A Fitting Introduction
Because of the descending nature of humanity after the fall, that is, because of the fact that our mind is so easily distracted from that which is right to that which it desires, the first focus of Lent was the relationship between the Lord and his Church rather than in some particular detail of our activities during this season. In the midst of our works of mercy and penance, it can be all too tempting to forget that the Lord and our union with him is the point of all that we do.
This week also, we refuse to be turned from our focus on Christ onto anything that we ourselves are doing. Even more so, we counter perhaps our own complaints with the aches and pains of the season, the blood and dust of the spiritual battle, with a heartfelt thanksgiving to God:
Come, let us all give thanks and glorify our good God, as much as we are able, for his benefits to our race.
During this second week of Lent, then, instead of the ordinary whining and murmuring of the human race, we lift up, in the name of Christ, thanksgiving to the God who gave us every good thing.
The liturgical seasons are not isolated entities, but links in a chain that begins with the beginning of salvation history and ends with the Sanctification of the Crowned Church, with the work of Christ as the centerpiece and fulfillment of all grace. Therefore, when we recall, for example, the Ascension of the Lord to heaven, it is in a larger context: it comes after the season of the Resurrection and prepares the way for Pentecost and the season of the Apostles.

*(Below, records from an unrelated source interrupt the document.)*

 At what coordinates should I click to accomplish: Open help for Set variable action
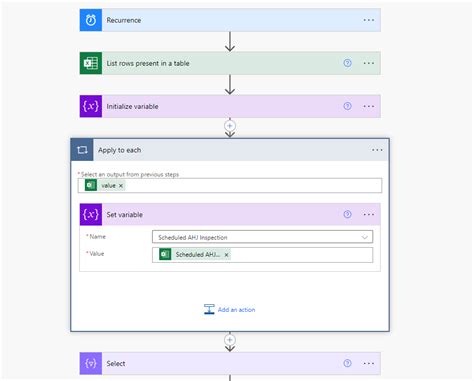(x=347, y=214)
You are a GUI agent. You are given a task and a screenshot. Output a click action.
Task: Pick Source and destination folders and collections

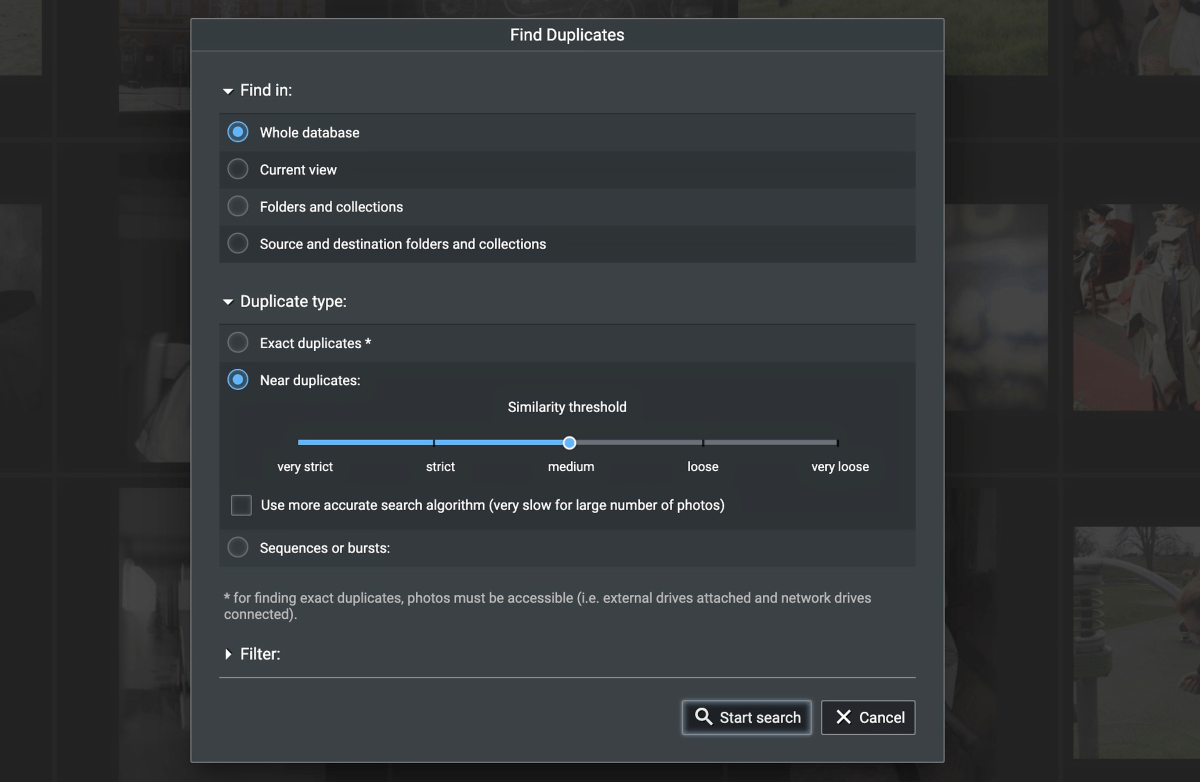[x=238, y=243]
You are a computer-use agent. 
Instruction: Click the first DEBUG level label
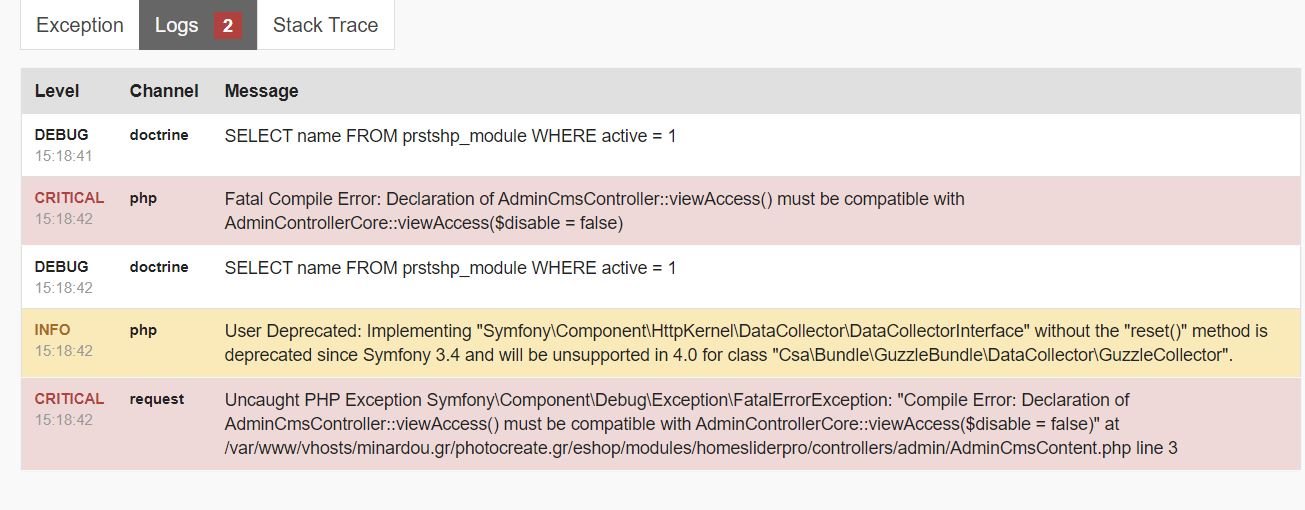pyautogui.click(x=61, y=135)
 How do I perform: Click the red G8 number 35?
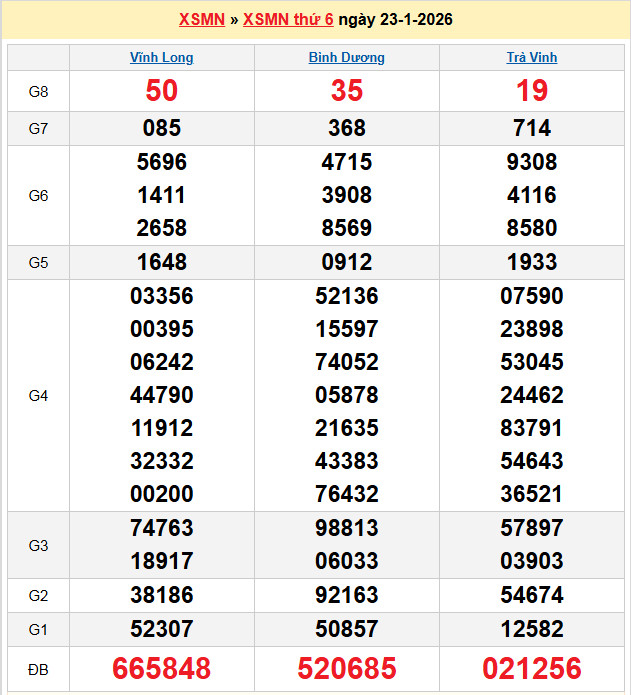click(347, 91)
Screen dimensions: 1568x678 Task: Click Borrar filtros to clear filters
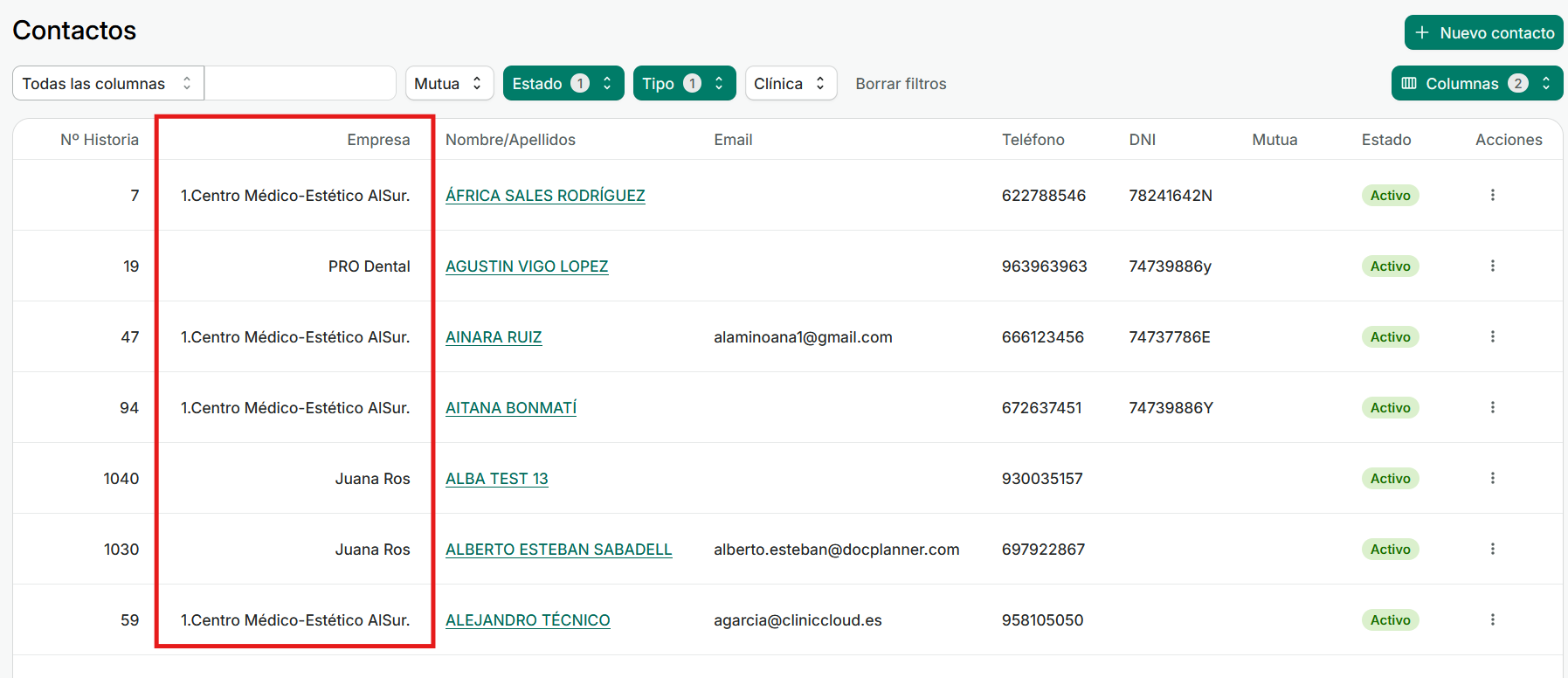(901, 84)
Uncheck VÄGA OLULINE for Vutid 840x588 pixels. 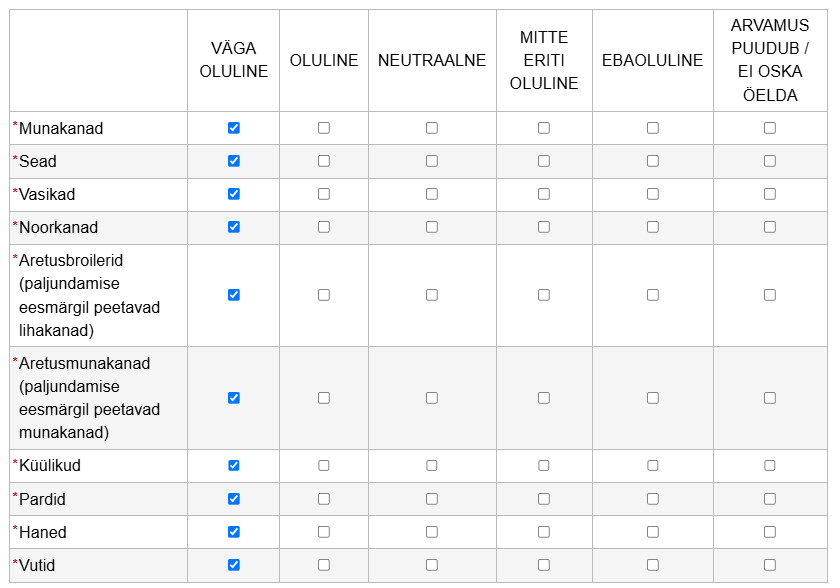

In the same way, the memorial of the fasting of the Lord in the desert is in a larger context. As in the Gospels, it is recalled directly after his baptism, that is, it comes after the season of Epiphany. But ultimately the suffering of the Lord during these forty days is seen to reflect the light of his final suffering, death and resurrection. Our hymn therefore begins in the context of the very creation of the human race, and ends with the glorification of the Lord and the whole human race with him, placing his fasting and ours in their proper context:
He honored us in our construction from the beginning, in the Name of his honorable Image, and, when the enemy envied our honor and cast us out of our glory, he was revealed to us and spoke to us in his Son, who is the Inheritance and Progenitor of the world to come. In his birth he gathered us from the error of ignorance to the knowledge of his Divinity. He was baptized and gave us a true adoption. He fasted and gave encouragement to our weariness that we might overcome Satan. In his death he conquered the tyrant, and he justified us, lifted us up and raised us with himself in glory.